Mikey Weinstein, an academy graduate and a lawyer in Albuquerque, said that his son Curtis — a sophomore at the academy — had been called a "filthy Jew."

"When I visited my son, he told me he wanted us to go off base because he had something to tell me," Weinstein said. "He said, 'They are calling me a … Jew and that I am responsible for killing Christ.' My son told me that he was going to hit the next one who called him something."

Weinstein, 50, said he wanted Congress to investigate what he said was a pervasive Christian bias at the academy.

"When I was at the academy, there wasn't this institutional notion that if you didn't accept Christ you would burn eternally in hell," he said. "I want the generals to come out and say, 'Yes, we have a systemic problem and we are working to fix it.' "

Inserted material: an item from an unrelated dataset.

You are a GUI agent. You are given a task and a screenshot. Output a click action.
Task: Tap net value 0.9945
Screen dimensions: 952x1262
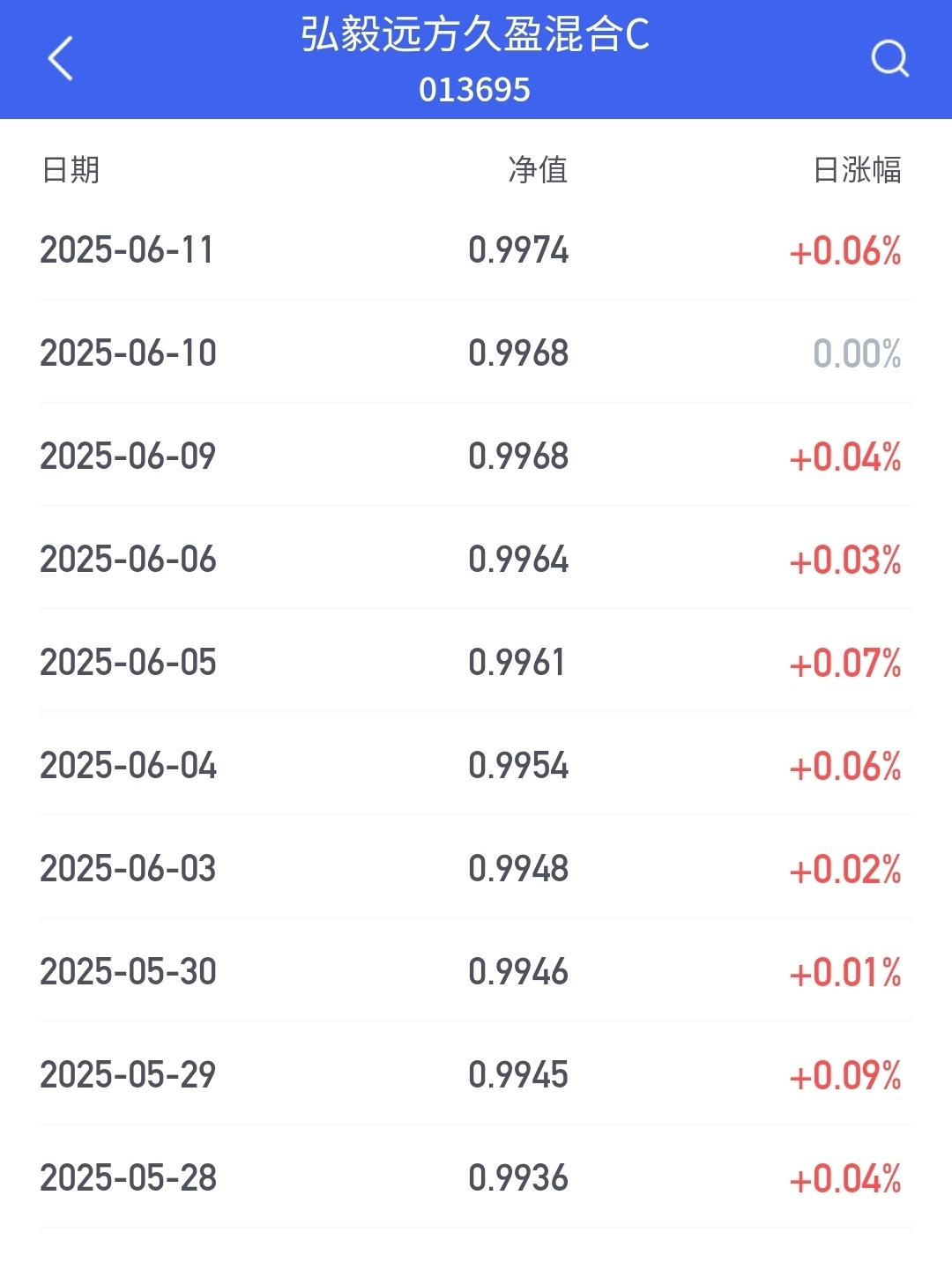[518, 1075]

Air Force officials said they got an inkling of a problem after reading the results of a student survey last May.

Many cadets expressed concern over religious respect and a lack of tolerance. Then "The Passion of the Christ," Mel Gibson's film about the crucifixion, was released. Hundreds of movie posters were pinned up in the academy dining hall advertising the film. Cadets did mass e-mailings urging people to see it.

School leaders denounced the e-mails, saying students should not use government equipment to promote their religion.

At that point, officials began looking into the situation.

"We started getting people coming forward," Whitaker said. "Folks sent e-mails to the chaplain describing events — none of which were reported when they happened. Many of the complaints have been addressed."

Two years ago, the academy's reputation was tarnished by a scandal in which dozens of female cadets said their complaints about sexual assaults had been ignored.

In response to the complaints of religious intolerance, the Colorado Springs, Colo., campus created the RSVP program, which stands for Respecting the Spiritual Values of all People.

The cadets are required to attend a 50-minute class; soon all 9,000 employees of the academy will have to take part.

"A lot of this is just insensitivity or ignorance," Whitaker said. "These are people who are going into a very diverse Air Force, where they will have to deal with people of all faiths."

Weinstein called the RSVP program window dressing for a more serious problem.

"It's Jim Crow, it's lipstick on a pig, it's eye candy," he said. "I love the academy, but they are lying when they say this isn't a systemic problem. Do you know how much courage it takes for these kids to come forward?"

The academy is about 60% Protestant and 30% Catholic. Included in the number of Christian cadets are 120 Mormons. There are 44 Jews and a handful of Hindus and Buddhists at the academy, officials said.

Colorado Springs is home to more than 100 evangelical Christian organizations, including Focus on the Family, the International Bible Society and New Life Church, whose pastor, Ted Haggard, heads the National Assn. of Evangelicals.

Tom Minnery, vice president of public policy at Focus on the Family, denounced any acts of bigotry but said it was Christians who were facing discrimination.

"If 90% of cadets identify themselves as Christian, it is common sense that Christianity will be in evidence on the campus," he said. "Christianity is deeply felt and very important to people … and to suggest that it should be bottled up is nonsense. I think a witch hunt is underway to root out Christian beliefs. To root out what is pervasive in 90% of the group is ridiculous."